During the second visit, Dr. Kinga will check and adjust the new bridge as necessary, to achieve a proper fit. Multiple visits may be required to check the fit of the metal framework and bite. This is dependent on each individual's case. The bridge may be temporarily cemented in place for a couple of weeks to make sure it fits properly. After a couple of weeks, the bridge will be permanently cemented into place.

Root Canal Therapy

Ah, the dreaded root canal...

Root canal therapy is considered to be the most feared dental procedure. Does that surprise you?

A survey conducted by the American Association of Endodontists reveals that most people with a fear of the dentist base their fear on someone else's experience, not their own. The inaccurate information about root canal therapy prevents patients from making an informed decision regarding their teeth. There are some patients who go as far as requesting a tooth to be extracted, rather than saved with root canal therapy.

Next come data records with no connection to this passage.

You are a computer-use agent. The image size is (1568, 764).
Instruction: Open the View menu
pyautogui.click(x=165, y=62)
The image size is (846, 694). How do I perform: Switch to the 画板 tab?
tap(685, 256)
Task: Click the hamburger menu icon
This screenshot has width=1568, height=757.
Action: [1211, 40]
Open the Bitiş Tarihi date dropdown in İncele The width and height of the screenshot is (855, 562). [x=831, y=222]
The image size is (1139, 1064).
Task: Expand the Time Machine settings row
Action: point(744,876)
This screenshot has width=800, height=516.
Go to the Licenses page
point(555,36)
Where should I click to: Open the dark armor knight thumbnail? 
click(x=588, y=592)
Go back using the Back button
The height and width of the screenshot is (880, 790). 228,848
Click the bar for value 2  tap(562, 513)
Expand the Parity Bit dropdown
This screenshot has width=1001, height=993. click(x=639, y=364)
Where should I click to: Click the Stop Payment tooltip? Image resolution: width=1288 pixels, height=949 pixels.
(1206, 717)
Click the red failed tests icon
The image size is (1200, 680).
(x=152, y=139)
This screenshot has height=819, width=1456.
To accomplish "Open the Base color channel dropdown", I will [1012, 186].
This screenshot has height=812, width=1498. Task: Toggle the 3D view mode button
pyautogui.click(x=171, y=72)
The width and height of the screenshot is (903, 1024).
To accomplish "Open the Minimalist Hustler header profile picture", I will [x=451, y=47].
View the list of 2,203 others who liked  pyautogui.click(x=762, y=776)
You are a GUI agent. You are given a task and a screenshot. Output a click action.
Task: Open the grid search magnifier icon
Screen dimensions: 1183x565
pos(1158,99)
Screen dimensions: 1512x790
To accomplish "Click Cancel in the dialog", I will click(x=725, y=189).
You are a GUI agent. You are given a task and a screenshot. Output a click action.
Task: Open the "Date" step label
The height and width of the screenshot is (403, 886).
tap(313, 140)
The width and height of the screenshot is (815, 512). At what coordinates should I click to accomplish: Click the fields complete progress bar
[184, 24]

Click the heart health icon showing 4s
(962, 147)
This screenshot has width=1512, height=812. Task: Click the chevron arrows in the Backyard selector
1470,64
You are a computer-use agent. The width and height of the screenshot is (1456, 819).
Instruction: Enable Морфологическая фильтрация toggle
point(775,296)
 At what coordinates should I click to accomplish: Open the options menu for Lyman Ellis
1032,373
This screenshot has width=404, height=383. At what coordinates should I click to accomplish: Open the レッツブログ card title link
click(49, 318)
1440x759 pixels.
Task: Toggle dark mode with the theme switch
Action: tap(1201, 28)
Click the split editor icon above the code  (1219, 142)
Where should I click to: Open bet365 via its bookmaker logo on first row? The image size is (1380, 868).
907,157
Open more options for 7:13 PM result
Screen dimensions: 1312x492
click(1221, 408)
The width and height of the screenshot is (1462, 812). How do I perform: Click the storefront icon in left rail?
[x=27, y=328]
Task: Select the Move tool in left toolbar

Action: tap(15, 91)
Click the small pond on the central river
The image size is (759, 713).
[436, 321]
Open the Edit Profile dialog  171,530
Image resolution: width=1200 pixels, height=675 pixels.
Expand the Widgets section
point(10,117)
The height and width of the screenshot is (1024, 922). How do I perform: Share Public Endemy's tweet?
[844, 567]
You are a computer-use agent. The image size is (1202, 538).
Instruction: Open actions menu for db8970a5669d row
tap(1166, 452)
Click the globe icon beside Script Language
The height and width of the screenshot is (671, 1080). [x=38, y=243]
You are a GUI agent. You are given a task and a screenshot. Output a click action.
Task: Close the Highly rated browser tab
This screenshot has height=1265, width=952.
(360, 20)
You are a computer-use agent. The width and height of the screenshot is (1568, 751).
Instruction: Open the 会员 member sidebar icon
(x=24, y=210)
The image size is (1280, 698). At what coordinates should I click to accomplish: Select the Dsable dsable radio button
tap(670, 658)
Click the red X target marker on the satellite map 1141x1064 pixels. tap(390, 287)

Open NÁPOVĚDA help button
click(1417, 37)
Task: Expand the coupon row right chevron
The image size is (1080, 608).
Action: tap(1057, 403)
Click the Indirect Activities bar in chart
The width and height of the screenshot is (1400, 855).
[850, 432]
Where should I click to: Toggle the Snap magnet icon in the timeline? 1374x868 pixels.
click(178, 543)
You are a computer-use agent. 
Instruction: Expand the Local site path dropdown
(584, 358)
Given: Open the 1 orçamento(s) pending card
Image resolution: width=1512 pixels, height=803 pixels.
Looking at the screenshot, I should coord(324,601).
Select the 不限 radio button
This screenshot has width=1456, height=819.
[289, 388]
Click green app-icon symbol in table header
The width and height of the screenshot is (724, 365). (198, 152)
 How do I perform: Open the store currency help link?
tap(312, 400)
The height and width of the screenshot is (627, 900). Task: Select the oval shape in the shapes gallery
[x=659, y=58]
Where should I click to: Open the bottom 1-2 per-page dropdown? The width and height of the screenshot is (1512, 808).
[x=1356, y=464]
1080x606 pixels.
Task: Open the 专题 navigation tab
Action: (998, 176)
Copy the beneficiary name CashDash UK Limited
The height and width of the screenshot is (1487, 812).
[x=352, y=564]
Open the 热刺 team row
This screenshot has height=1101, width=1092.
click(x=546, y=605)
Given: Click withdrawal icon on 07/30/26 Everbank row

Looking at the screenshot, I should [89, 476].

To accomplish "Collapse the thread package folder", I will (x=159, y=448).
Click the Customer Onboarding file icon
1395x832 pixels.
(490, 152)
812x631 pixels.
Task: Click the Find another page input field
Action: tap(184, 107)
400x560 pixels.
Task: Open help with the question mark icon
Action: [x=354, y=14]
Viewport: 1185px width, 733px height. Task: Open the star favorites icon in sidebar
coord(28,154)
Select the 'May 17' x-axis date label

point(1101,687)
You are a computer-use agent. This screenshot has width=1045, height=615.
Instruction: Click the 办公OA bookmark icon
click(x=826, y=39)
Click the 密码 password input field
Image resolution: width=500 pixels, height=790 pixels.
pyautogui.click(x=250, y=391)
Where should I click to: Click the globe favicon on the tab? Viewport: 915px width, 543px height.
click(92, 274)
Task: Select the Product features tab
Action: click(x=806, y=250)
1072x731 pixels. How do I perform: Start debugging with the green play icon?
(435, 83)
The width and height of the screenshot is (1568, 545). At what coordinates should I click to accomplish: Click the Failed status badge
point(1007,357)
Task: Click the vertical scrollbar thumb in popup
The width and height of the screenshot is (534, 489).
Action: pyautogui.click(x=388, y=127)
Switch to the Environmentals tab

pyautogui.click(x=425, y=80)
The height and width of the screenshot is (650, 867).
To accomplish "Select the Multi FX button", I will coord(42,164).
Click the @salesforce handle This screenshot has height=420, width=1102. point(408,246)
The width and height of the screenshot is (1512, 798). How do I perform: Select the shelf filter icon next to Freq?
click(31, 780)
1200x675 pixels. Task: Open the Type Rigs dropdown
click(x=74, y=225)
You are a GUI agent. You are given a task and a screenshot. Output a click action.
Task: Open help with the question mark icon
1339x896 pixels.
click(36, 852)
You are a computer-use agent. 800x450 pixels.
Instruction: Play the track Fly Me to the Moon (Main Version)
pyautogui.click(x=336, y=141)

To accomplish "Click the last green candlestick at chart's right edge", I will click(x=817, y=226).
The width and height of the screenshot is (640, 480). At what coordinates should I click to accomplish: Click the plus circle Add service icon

Root canal therapy is usually performed when the tooth cannot be filled or restored any other way because the decay has reached the nerve of the tooth or the tooth has become infected.

The first step in the procedure is to take a digital x-ray to see the shape of the root canals and determine if there are any signs of infection in the surrounding bone. Then Dr. Kinga will use local anesthesia to numb the area near the tooth and access the pulp chamber. The pulp along with bacteria, the decayed nerve tissue and related debris is removed from the tooth. The cleaning-out process is accomplished with the assistance of the rotary endodontic instrument and root canal files.

Once the tooth is thoroughly cleaned, sealer paste and a rubber compound called gutta-percha are placed into the tooth's root canal.

The final step involves further restoration of the tooth. A tooth that needs root canal therapy often has a large filling, extensive decay or other weakness. Therefore a crown, crown-and-post, or other restoration often needs to be placed on the tooth to protect it, prevent it from breaking, and restore it to full function.